[INSTRUCTIONS TO FOLLOW]:
Could you print all of the data below again, exactly?

(Saved data entries)

══════

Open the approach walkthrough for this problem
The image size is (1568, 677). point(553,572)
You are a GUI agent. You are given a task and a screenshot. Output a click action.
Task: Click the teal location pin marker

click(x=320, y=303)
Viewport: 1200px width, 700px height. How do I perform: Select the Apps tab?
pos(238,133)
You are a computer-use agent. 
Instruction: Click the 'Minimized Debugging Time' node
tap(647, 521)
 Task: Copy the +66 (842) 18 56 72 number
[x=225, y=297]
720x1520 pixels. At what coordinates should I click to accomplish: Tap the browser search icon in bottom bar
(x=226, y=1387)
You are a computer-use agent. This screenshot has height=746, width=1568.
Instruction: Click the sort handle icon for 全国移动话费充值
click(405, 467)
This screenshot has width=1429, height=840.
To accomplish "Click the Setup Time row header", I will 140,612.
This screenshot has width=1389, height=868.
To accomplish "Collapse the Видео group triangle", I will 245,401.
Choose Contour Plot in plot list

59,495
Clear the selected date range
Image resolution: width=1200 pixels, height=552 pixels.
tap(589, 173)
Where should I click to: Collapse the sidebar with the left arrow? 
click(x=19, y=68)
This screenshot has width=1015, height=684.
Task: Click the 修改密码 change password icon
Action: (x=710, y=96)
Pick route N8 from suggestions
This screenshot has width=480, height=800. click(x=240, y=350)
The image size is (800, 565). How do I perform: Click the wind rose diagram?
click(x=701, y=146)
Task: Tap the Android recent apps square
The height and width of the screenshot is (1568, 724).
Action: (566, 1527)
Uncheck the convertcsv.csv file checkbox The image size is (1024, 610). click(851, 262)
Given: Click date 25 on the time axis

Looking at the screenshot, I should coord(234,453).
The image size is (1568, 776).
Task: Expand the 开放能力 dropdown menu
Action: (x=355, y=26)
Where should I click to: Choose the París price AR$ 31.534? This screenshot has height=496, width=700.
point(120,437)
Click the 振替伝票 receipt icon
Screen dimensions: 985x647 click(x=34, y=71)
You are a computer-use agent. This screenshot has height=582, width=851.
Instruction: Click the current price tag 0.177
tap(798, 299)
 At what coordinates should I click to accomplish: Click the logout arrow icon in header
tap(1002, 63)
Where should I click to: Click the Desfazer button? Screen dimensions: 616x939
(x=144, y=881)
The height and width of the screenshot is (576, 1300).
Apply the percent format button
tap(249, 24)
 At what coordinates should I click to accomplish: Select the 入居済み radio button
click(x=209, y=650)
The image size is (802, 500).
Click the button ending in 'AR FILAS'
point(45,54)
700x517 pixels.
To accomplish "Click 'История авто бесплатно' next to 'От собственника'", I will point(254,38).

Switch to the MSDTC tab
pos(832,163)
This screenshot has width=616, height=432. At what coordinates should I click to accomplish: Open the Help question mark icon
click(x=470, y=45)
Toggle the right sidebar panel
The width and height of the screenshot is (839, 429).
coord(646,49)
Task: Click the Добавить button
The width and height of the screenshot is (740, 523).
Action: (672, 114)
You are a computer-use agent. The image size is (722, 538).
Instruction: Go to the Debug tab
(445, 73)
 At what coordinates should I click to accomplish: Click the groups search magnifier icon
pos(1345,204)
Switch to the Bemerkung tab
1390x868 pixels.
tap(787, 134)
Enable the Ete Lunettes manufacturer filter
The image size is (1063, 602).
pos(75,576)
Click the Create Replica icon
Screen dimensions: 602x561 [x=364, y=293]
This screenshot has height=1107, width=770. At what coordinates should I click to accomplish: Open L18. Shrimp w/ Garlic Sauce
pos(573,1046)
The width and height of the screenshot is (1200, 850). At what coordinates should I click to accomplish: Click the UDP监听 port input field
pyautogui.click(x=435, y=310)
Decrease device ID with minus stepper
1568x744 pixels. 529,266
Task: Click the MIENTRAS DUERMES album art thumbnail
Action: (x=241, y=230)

══════

[REPLY]:
Open the approach walkthrough for this problem
The image size is (1568, 677). point(553,572)
You are a GUI agent. You are given a task and a screenshot. Output a click action.
Task: Click the teal location pin marker

click(x=320, y=303)
Viewport: 1200px width, 700px height. How do I perform: Select the Apps tab?
pos(238,133)
You are a computer-use agent. 
Instruction: Click the 'Minimized Debugging Time' node
tap(647, 521)
 Task: Copy the +66 (842) 18 56 72 number
[x=225, y=297]
720x1520 pixels. At what coordinates should I click to accomplish: Tap the browser search icon in bottom bar
(x=226, y=1387)
You are a computer-use agent. This screenshot has height=746, width=1568.
Instruction: Click the sort handle icon for 全国移动话费充值
click(405, 467)
This screenshot has width=1429, height=840.
To accomplish "Click the Setup Time row header", I will 140,612.
This screenshot has width=1389, height=868.
To accomplish "Collapse the Видео group triangle", I will 245,401.
Choose Contour Plot in plot list

59,495
Clear the selected date range
Image resolution: width=1200 pixels, height=552 pixels.
tap(589, 173)
Where should I click to: Collapse the sidebar with the left arrow? 
click(x=19, y=68)
This screenshot has width=1015, height=684.
Task: Click the 修改密码 change password icon
Action: (x=710, y=96)
Pick route N8 from suggestions
This screenshot has width=480, height=800. click(x=240, y=350)
The image size is (800, 565). How do I perform: Click the wind rose diagram?
click(x=701, y=146)
Task: Tap the Android recent apps square
The height and width of the screenshot is (1568, 724).
Action: (566, 1527)
Uncheck the convertcsv.csv file checkbox The image size is (1024, 610). click(851, 262)
Given: Click date 25 on the time axis

Looking at the screenshot, I should coord(234,453).
The image size is (1568, 776).
Task: Expand the 开放能力 dropdown menu
Action: (x=355, y=26)
Where should I click to: Choose the París price AR$ 31.534? This screenshot has height=496, width=700.
point(120,437)
Click the 振替伝票 receipt icon
Screen dimensions: 985x647 click(x=34, y=71)
You are a computer-use agent. This screenshot has height=582, width=851.
Instruction: Click the current price tag 0.177
tap(798, 299)
 At what coordinates should I click to accomplish: Click the logout arrow icon in header
tap(1002, 63)
Where should I click to: Click the Desfazer button? Screen dimensions: 616x939
(x=144, y=881)
The height and width of the screenshot is (576, 1300).
Apply the percent format button
tap(249, 24)
 At what coordinates should I click to accomplish: Select the 入居済み radio button
click(x=209, y=650)
The image size is (802, 500).
Click the button ending in 'AR FILAS'
point(45,54)
700x517 pixels.
To accomplish "Click 'История авто бесплатно' next to 'От собственника'", I will point(254,38).

Switch to the MSDTC tab
pos(832,163)
This screenshot has width=616, height=432. At what coordinates should I click to accomplish: Open the Help question mark icon
click(x=470, y=45)
Toggle the right sidebar panel
The width and height of the screenshot is (839, 429).
coord(646,49)
Task: Click the Добавить button
The width and height of the screenshot is (740, 523).
Action: (672, 114)
You are a computer-use agent. The image size is (722, 538).
Instruction: Go to the Debug tab
(445, 73)
 At what coordinates should I click to accomplish: Click the groups search magnifier icon
pos(1345,204)
Switch to the Bemerkung tab
1390x868 pixels.
tap(787, 134)
Enable the Ete Lunettes manufacturer filter
The image size is (1063, 602).
pos(75,576)
Click the Create Replica icon
Screen dimensions: 602x561 [x=364, y=293]
This screenshot has height=1107, width=770. At what coordinates should I click to accomplish: Open L18. Shrimp w/ Garlic Sauce
pos(573,1046)
The width and height of the screenshot is (1200, 850). At what coordinates should I click to accomplish: Click the UDP监听 port input field
pyautogui.click(x=435, y=310)
Decrease device ID with minus stepper
1568x744 pixels. 529,266
Task: Click the MIENTRAS DUERMES album art thumbnail
Action: (x=241, y=230)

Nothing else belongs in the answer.